ずっと胸の底で温めていた、私の“方法”。
「書き換えじゃない。ずらす。世界核の針を一目盛り、私たちの側へ。――あなたを犠牲にしない座標に、世界ごとずれる」
「できるのか」
「できるまでやる」
ノアは目を閉じ、開け、頷いた。
「最後の約束の改訂だ。俺は“俺を捧げない”。お前は“俺を置いていかない”。――二つを守る選択を、必ず探す」
「守れなかったら?」
「次の拍で、また探す」
「うん」
掌から掌へ、熱が巡る。
核は応える。
遠い母座が、こちらを見た気がした。
古い、長い、冷たい、でもどこか優しい視線。
“来るか”。
“来て、ずらすか”。
私は小さく笑って、応えた。
「行く。
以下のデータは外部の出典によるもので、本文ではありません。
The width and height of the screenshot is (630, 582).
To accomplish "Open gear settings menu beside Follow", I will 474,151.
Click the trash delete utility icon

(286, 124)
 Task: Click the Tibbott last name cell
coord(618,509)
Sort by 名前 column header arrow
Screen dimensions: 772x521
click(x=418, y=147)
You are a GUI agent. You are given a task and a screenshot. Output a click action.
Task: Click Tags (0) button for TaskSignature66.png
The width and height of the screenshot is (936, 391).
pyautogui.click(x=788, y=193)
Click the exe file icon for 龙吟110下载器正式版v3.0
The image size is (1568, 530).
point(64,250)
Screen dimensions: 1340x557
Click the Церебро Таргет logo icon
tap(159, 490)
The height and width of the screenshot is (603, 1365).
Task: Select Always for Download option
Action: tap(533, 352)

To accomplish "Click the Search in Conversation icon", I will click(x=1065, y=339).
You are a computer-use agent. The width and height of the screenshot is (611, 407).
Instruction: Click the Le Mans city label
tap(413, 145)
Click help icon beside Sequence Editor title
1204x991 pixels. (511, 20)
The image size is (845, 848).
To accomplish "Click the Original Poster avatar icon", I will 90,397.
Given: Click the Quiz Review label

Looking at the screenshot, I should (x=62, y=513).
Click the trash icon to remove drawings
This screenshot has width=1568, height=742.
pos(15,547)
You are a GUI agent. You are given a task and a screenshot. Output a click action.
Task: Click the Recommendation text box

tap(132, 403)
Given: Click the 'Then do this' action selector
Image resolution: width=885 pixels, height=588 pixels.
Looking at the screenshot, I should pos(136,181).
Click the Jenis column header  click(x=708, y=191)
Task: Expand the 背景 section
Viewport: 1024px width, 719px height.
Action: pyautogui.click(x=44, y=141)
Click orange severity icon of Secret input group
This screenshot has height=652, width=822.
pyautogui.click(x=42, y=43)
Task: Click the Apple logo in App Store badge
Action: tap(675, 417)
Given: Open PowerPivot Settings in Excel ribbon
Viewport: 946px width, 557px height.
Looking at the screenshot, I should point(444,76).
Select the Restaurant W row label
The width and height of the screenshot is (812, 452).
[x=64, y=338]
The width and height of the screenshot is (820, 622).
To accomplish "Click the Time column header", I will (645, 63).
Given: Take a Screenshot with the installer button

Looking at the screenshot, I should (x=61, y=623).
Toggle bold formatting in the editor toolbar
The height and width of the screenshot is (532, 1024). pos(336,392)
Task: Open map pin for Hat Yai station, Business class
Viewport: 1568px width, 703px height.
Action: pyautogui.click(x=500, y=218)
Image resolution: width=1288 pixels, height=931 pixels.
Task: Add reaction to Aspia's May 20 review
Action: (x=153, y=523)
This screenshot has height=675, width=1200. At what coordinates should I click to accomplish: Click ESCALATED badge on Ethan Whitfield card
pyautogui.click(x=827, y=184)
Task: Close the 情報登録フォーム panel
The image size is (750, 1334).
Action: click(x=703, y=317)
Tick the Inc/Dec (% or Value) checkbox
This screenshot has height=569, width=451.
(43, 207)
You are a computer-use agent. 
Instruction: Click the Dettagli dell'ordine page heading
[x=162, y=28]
――ただいまを持って」
ノアの手が私の手を強く握り、体を寄せる。
ほんの一瞬、抱擁。
刹那の抱擁に、これまでの夜と朝と火の匂いと水の礼と苔の可愛さが全部詰まっている。
彼は私の耳元で、低く、はっきり言った。
「おかえり、を言わせろ」
「言わせる」
「生きて、帰る」
「生きて、帰る」
指を離さず、私たちは核の周囲の階段を駆け上がる。
母座への導管は塔の背骨を貫き、空の折り目の中心へ真っ直ぐ伸びている。
崩れる世界は、私たちの足元で“どちらでもない”に揺れ、道は時々紙になり、時々砂になり、時々歌詞になった。
それでも――進む。
最後の約束は、背中を押すための刃ではない。
並んで歩くための手綱だ。
引き合い、合わせ、緩め、締める。
泣き虫の姫と、帰ることを命令にした騎士。
二人分の三拍子が、崩壊のテンポに少しずつ“迷い”を与えていく。
母座は、空の裂け目の奥で待っている。
古い琥珀の海。
世界が最初に息を吸った場所。
そこに手をかける前に、私は横顔を見上げる。
ノアは私を見て、短く、しかし確かに微笑んだ。
「リシェル」
「うん」
「ただいま」
「……おかえり」
互いの言葉が、これから踏み込む闇へ明かりとして先行する。
崩れゆく空の下で、私たちは走る。
“世界の終わり”のその向こうに、“心の始まり”の続きを運ぶために。
最後の約束は、刺繍の最初の一針みたいに、小さく、でもほどけない。
この一針があれば、次の一針を探せる。
そして私は知っている。
針は、必ず――こちら側へ、ひと目盛り。